“I’m the chap who did look after his estates,” Robert Grimshaw said. “I’m not saying that I wouldn’t have influenced Dudley Leicester against you; I didn’t, as a matter of fact. I never said a word against you in my life; but it’s possible, of course, that my taking up his land business, out of sheer meddlesomeness, may have influenced him against you. Dudley’s got more in him than appears on the surface. Or, at least, he can stick straight in a way if he is put into it, and just about that time Dudley got it into his head that he had a duty to his county and his country, and so on ...”

Etta Stackpole’s fingers moved convulsively.

“Oh, my man,” she said, “what the deuce’s business was it of yours? Why couldn’t you have let him alone?”

“I’m telling you the worst of what I did to you,” Robert Grimshaw said. “I didn’t take Dudley Leicester from you. I’ve never said a word against you, but I probably kept him from coming back to you once he had thrown you over. I don’t mean to say that I did it by persuasions; he was dogged enough not to come back, but I dare say he would have returned to you if he hadn’t had his mind occupied—if I hadn’t occupied his mind with barn-roofs and rents and field-draining, and the healthy sort of things that keep a man off women.”

“Oh, you devil!” Etta Hudson said.

“Who’d have thought you had it in you? Where do you get it from?
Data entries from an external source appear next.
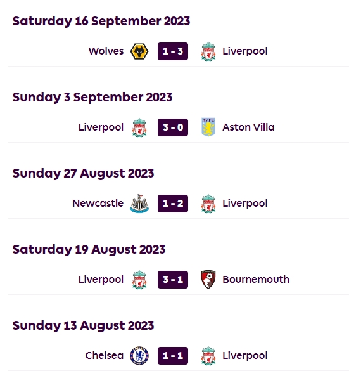Click the Bournemouth club crest
Image resolution: width=349 pixels, height=371 pixels.
208,280
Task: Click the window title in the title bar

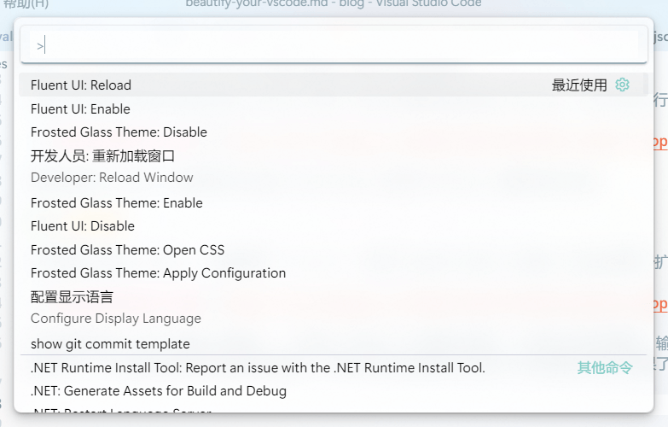Action: tap(333, 3)
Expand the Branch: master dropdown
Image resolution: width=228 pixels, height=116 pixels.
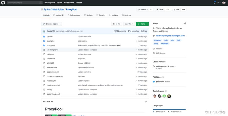tap(51, 24)
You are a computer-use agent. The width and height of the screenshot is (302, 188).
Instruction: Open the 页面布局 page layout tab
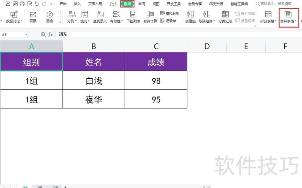point(95,4)

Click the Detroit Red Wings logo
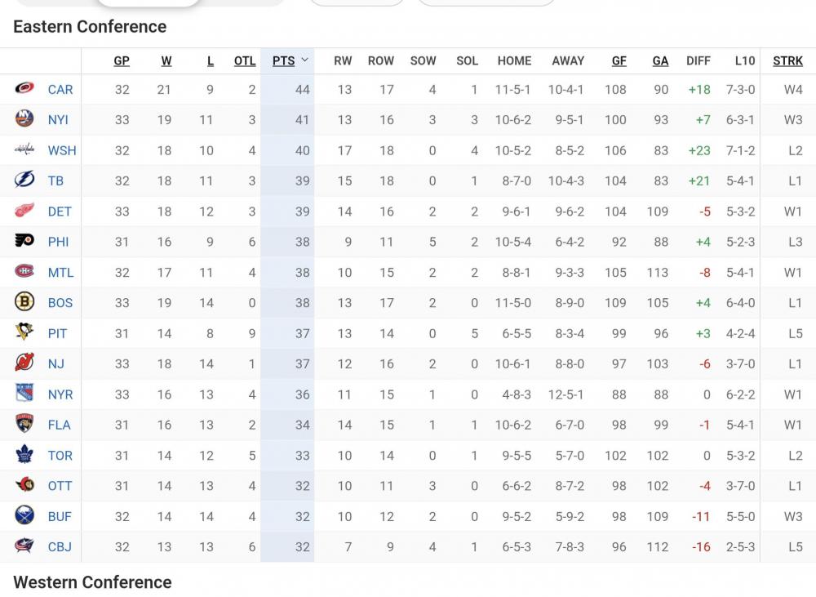point(24,211)
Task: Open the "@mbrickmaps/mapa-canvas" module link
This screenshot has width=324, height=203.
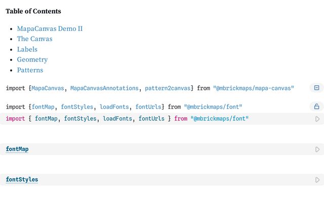Action: coord(253,88)
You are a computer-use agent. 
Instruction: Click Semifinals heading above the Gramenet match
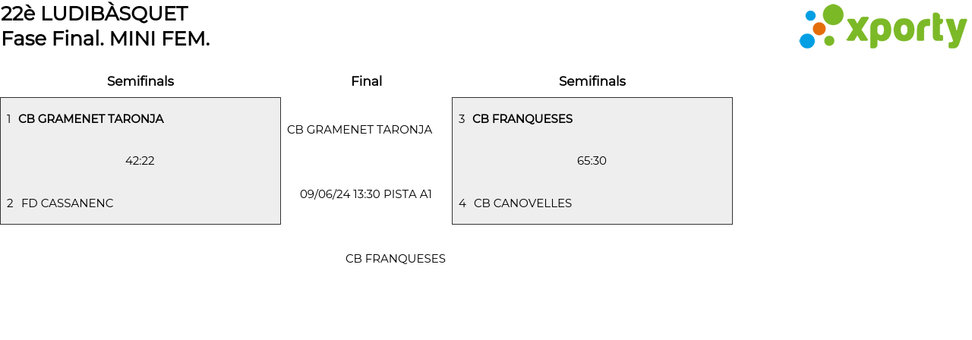pyautogui.click(x=140, y=81)
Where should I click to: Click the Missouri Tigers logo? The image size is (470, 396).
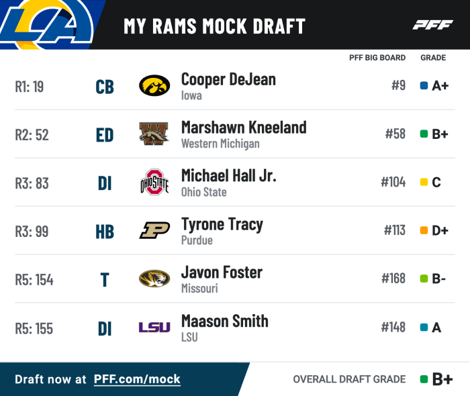point(154,279)
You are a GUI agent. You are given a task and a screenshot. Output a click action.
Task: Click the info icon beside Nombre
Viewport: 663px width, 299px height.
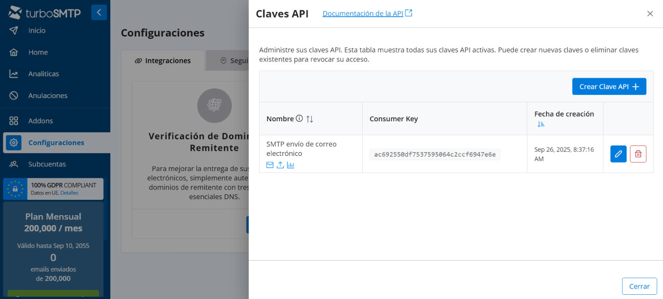(299, 118)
You look just like any other Park loafer.”

“I suppose,” Robert Grimshaw said speculatively, “it’s because I’m really Greek. My name’s English, and my training’s been English, and I look it, and smell it, and talk it, and dress the part; but underneath I should think I’m really a Dago. You see, I’m much more my mother’s child than my father’s. She was a Lascarides, and that’s a clan name. Belonging to a clan makes you have what no Englishman has—a sense of responsibility. I can’t bear to see chaps of my class—of my clan and my country—going wrong. I’m not preaching; it’s my private preference. I can’t bear it because I can’t bear it. I don’t say that you ought to feel like me. That’s your business.”

“My word!” Etta Hudson said with a bitter irony, “we English are a lost race, then!”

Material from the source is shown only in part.